◆ **INSTRUCTION**
Rewrite all of the data below, replacing every instance of "computer-use agent" with "desktop automation agent" and leaving the rest untouched.

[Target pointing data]

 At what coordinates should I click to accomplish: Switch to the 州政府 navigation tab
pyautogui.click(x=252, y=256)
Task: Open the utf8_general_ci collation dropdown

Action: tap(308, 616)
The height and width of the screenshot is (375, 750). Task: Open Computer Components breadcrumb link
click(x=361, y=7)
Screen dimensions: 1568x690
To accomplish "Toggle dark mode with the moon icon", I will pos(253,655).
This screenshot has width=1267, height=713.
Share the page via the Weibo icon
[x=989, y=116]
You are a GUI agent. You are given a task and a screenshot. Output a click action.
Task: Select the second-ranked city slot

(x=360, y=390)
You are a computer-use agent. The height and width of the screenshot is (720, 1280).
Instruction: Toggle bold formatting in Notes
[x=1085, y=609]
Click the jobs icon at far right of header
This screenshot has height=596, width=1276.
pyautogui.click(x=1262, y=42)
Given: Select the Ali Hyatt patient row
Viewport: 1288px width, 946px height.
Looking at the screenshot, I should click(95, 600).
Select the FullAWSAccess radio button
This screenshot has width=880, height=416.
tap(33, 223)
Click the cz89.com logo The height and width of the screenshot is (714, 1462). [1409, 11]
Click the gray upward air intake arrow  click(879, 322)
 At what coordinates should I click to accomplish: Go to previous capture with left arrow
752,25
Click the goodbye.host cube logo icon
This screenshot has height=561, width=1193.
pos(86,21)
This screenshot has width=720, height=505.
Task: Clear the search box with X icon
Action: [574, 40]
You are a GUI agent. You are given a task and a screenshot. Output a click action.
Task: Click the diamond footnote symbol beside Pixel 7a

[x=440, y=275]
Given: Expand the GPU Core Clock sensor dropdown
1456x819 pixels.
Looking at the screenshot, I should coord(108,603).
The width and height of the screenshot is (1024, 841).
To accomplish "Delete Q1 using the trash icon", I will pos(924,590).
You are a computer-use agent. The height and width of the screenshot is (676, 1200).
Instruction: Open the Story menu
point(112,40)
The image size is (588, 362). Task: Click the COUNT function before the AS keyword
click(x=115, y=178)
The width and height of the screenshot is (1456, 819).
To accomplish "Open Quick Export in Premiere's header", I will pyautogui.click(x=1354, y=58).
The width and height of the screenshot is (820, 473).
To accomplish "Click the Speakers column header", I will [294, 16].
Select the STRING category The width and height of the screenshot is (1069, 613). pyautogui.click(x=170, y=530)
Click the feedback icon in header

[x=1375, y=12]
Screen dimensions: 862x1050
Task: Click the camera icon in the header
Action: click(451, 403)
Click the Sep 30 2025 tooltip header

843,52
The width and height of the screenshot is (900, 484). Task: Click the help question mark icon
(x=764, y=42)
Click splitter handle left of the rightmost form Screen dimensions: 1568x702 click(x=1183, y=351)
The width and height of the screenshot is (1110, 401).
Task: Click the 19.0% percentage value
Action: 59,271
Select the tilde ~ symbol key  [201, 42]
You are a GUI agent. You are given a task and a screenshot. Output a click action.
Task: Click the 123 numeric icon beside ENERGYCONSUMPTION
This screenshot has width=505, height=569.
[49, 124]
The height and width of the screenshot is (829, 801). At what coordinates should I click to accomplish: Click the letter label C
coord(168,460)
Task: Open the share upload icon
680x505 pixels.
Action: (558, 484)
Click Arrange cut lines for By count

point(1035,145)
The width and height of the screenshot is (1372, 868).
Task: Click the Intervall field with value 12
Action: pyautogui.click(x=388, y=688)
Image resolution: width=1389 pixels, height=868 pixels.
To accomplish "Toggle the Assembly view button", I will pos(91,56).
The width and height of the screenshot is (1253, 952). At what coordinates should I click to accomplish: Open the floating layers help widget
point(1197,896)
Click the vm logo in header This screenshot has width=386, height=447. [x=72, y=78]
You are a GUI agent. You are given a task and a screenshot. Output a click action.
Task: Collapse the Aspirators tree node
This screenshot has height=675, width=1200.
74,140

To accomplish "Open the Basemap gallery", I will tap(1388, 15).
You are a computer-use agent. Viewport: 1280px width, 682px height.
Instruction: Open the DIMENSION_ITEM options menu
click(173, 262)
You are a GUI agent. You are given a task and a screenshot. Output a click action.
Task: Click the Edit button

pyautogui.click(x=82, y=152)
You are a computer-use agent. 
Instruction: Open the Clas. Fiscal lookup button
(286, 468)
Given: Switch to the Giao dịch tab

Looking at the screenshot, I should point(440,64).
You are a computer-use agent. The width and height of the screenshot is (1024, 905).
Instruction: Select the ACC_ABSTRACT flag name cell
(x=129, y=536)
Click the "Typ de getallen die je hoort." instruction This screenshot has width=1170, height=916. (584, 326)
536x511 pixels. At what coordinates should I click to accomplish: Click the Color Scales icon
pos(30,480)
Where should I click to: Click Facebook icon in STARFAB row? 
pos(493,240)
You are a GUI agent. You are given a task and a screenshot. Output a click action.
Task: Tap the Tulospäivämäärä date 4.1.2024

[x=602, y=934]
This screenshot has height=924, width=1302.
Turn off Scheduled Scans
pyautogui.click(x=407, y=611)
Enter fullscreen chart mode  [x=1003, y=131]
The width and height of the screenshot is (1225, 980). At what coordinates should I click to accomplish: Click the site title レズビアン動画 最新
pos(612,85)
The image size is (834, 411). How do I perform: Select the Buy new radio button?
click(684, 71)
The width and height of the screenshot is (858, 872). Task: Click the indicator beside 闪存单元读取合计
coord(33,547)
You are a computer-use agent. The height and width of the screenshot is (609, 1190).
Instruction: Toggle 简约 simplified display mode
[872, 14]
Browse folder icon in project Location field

◆ **ANSWER TO THIS TASK**
 At what coordinates should I click to accomplish: Switch to the 州政府 navigation tab
pyautogui.click(x=252, y=256)
Task: Open the utf8_general_ci collation dropdown

Action: tap(308, 616)
The height and width of the screenshot is (375, 750). Task: Open Computer Components breadcrumb link
click(x=361, y=7)
Screen dimensions: 1568x690
To accomplish "Toggle dark mode with the moon icon", I will pos(253,655).
This screenshot has width=1267, height=713.
Share the page via the Weibo icon
[x=989, y=116]
You are a GUI agent. You are given a task and a screenshot. Output a click action.
Task: Select the second-ranked city slot

(x=360, y=390)
You are a desktop automation agent. The height and width of the screenshot is (720, 1280).
Instruction: Toggle bold formatting in Notes
[x=1085, y=609]
Click the jobs icon at far right of header
This screenshot has height=596, width=1276.
pyautogui.click(x=1262, y=42)
Given: Select the Ali Hyatt patient row
Viewport: 1288px width, 946px height.
Looking at the screenshot, I should click(95, 600).
Select the FullAWSAccess radio button
This screenshot has width=880, height=416.
tap(33, 223)
Click the cz89.com logo The height and width of the screenshot is (714, 1462). [1409, 11]
Click the gray upward air intake arrow  click(879, 322)
 At what coordinates should I click to accomplish: Go to previous capture with left arrow
752,25
Click the goodbye.host cube logo icon
This screenshot has height=561, width=1193.
pos(86,21)
This screenshot has width=720, height=505.
Task: Clear the search box with X icon
Action: [574, 40]
You are a GUI agent. You are given a task and a screenshot. Output a click action.
Task: Click the diamond footnote symbol beside Pixel 7a

[x=440, y=275]
Given: Expand the GPU Core Clock sensor dropdown
1456x819 pixels.
Looking at the screenshot, I should coord(108,603).
The width and height of the screenshot is (1024, 841).
To accomplish "Delete Q1 using the trash icon", I will pos(924,590).
You are a desktop automation agent. The height and width of the screenshot is (676, 1200).
Instruction: Open the Story menu
point(112,40)
The image size is (588, 362). Task: Click the COUNT function before the AS keyword
click(x=115, y=178)
The width and height of the screenshot is (1456, 819).
To accomplish "Open Quick Export in Premiere's header", I will pyautogui.click(x=1354, y=58).
The width and height of the screenshot is (820, 473).
To accomplish "Click the Speakers column header", I will [294, 16].
Select the STRING category The width and height of the screenshot is (1069, 613). pyautogui.click(x=170, y=530)
Click the feedback icon in header

[x=1375, y=12]
Screen dimensions: 862x1050
Task: Click the camera icon in the header
Action: click(451, 403)
Click the Sep 30 2025 tooltip header

843,52
The width and height of the screenshot is (900, 484). Task: Click the help question mark icon
(x=764, y=42)
Click splitter handle left of the rightmost form Screen dimensions: 1568x702 click(x=1183, y=351)
The width and height of the screenshot is (1110, 401).
Task: Click the 19.0% percentage value
Action: 59,271
Select the tilde ~ symbol key  [201, 42]
You are a GUI agent. You are given a task and a screenshot. Output a click action.
Task: Click the 123 numeric icon beside ENERGYCONSUMPTION
This screenshot has width=505, height=569.
[49, 124]
The height and width of the screenshot is (829, 801). At what coordinates should I click to accomplish: Click the letter label C
coord(168,460)
Task: Open the share upload icon
680x505 pixels.
Action: (558, 484)
Click Arrange cut lines for By count

point(1035,145)
The width and height of the screenshot is (1372, 868).
Task: Click the Intervall field with value 12
Action: pyautogui.click(x=388, y=688)
Image resolution: width=1389 pixels, height=868 pixels.
To accomplish "Toggle the Assembly view button", I will pos(91,56).
The width and height of the screenshot is (1253, 952). At what coordinates should I click to accomplish: Open the floating layers help widget
point(1197,896)
Click the vm logo in header This screenshot has width=386, height=447. [x=72, y=78]
You are a GUI agent. You are given a task and a screenshot. Output a click action.
Task: Collapse the Aspirators tree node
This screenshot has height=675, width=1200.
74,140

To accomplish "Open the Basemap gallery", I will tap(1388, 15).
You are a desktop automation agent. Viewport: 1280px width, 682px height.
Instruction: Open the DIMENSION_ITEM options menu
click(173, 262)
You are a GUI agent. You are given a task and a screenshot. Output a click action.
Task: Click the Edit button

pyautogui.click(x=82, y=152)
You are a desktop automation agent. 
Instruction: Open the Clas. Fiscal lookup button
(286, 468)
Given: Switch to the Giao dịch tab

Looking at the screenshot, I should point(440,64).
You are a desktop automation agent. The width and height of the screenshot is (1024, 905).
Instruction: Select the ACC_ABSTRACT flag name cell
(x=129, y=536)
Click the "Typ de getallen die je hoort." instruction This screenshot has width=1170, height=916. (584, 326)
536x511 pixels. At what coordinates should I click to accomplish: Click the Color Scales icon
pos(30,480)
Where should I click to: Click Facebook icon in STARFAB row? 
pos(493,240)
You are a GUI agent. You are given a task and a screenshot. Output a click action.
Task: Tap the Tulospäivämäärä date 4.1.2024

[x=602, y=934]
This screenshot has height=924, width=1302.
Turn off Scheduled Scans
pyautogui.click(x=407, y=611)
Enter fullscreen chart mode  [x=1003, y=131]
The width and height of the screenshot is (1225, 980). At what coordinates should I click to accomplish: Click the site title レズビアン動画 最新
pos(612,85)
The image size is (834, 411). How do I perform: Select the Buy new radio button?
click(684, 71)
The width and height of the screenshot is (858, 872). Task: Click the indicator beside 闪存单元读取合计
coord(33,547)
You are a desktop automation agent. The height and width of the screenshot is (609, 1190).
Instruction: Toggle 简约 simplified display mode
[872, 14]
Browse folder icon in project Location field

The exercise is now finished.